Django is a high-level Python Web framework that encourages rapid development and clean, pragmatic design. Built by experienced developers, it takes care of much of the hassle of Web development, so you can focus on writing your app without needing to reinvent the wheel. It’s free and open source.
Celery is a task queue implementation for Python web applications used to asynchronously execute work outside the HTTP request-response cycle. It’s a simple, flexible, and reliable distributed system to process vast amounts of messages, while providing operations with the tools required to maintain such a system. It’s a task queue with focus on real-time processing, while also supporting task scheduling.
If you’re running a Django app in Beanstalk & need a Celery background task with it, run Celery as a daemon in the background. Beanstalk already uses supervisord
to run some daemon processes. You can leverage that to run celeryd
.
Using an .ebextensions
config, create a celeryd
config file in Beanstalk after the main app deployment completes. The script will also set environment variables & other configuration for the Celery task. Especially if the background task interacts will other AWS services, it’ll need AWS access keys, etc.
Here’s an example script from Stack Overflow. Put this in a .config
file in .ebextensions
.
files:
"/opt/elasticbeanstalk/hooks/appdeploy/post/run_supervised_celeryd.sh":
mode: "000755"
owner: root
group: root
content: |
#!/usr/bin/env bash
# Get django environment variables
celeryenv=`cat /opt/python/current/env | tr '\n' ',' | sed 's/export //g' | sed 's/$PATH/%(ENV_PATH)s/g' | sed 's/$PYTHONPATH//g' | sed 's/$LD_LIBRARY_PATH//g'`
celeryenv=${celeryenv%?}
# Create celery configuraiton script
celeryconf="[program:celeryd]
; Set full path to celery program if using virtualenv
command=/opt/python/run/venv/bin/celery worker -A myappname --loglevel=INFO
directory=/opt/python/current/app
user=nobody
numprocs=1
stdout_logfile=/var/log/celery-worker.log
stderr_logfile=/var/log/celery-worker.log
autostart=true
autorestart=true
startsecs=10
; Need to wait for currently executing tasks to finish at shutdown.

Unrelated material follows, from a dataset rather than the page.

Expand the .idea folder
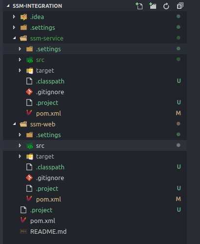The image size is (200, 244). click(x=14, y=17)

; Increase this if you have very long running tasks.
stopwaitsecs = 600
; When resorting to send SIGKILL to the program to terminate it
; send SIGKILL to its whole process group instead,
; taking care of its children as well.
killasgroup=true
; if rabbitmq is supervised, set its priority higher
; so it starts first
priority=998
environment=$celeryenv"
# Create the celery supervisord conf script
echo "$celeryconf" | tee /opt/python/etc/celery.conf
# Add configuration script to supervisord conf (if not there already)
if ! grep -Fxq "[include]" /opt/python/etc/supervisord.conf
then
echo "[include]" | tee -a /opt/python/etc/supervisord.conf
echo "files: celery.conf" | tee -a /opt/python/etc/supervisord.conf
fi
# Reread the supervisord config
supervisorctl -c /opt/python/etc/supervisord.conf reread
# Update supervisord in cache without restarting all services
supervisorctl -c /opt/python/etc/supervisord.conf update
# Start/Restart celeryd through supervisord
supervisorctl -c /opt/python/etc/supervisord.conf restart celeryd
Elastic Beanstalk uses a standardized directory structure for hooks on custom platforms. These are scripts that are run during lifecycle events and in response to management operations: when instances in your environment are launched, or when a user initiates a deployment or uses the restart application server feature.
Place scripts that you want hooks to trigger in one of the subfolders of the /opt/elasticbeanstalk/hooks/ folder.
— Custom platform hooks — Beanstalk documentation
As described in the quote above, our script will be executed post app deployment. It first captures environment variables in supervisord
notation, creates a supervisord
config file for Celery daemon & updates supervisord.conf
to point to it.
Note that this approach uses supervisord
on the same instances where the app is deployed, so if either the app or the Celery task needs more resources, it’ll trigger a scale-out of the instances. In this case, it’s possible that multiple instances end up running the same tasks.
Also see django-eb-sqs-worker — Django Background Tasks for Amazon Elastic Beanstalk. django-eb-sqs-worker lets you handle background jobs on Elastic Beanstalk Worker Environment sent via SQS and provides methods to send tasks to worker. You can use the same Django codebase for both your Web Tier and Worker Tier environments and send tasks from Web environment to Worker environment. Amazon fully manages autoscaling for you. Tasks are sent via Amazon Simple Queue Service and are delivered to your worker with Elastic Beanstalk’s SQS daemon. Periodic tasks are also supported.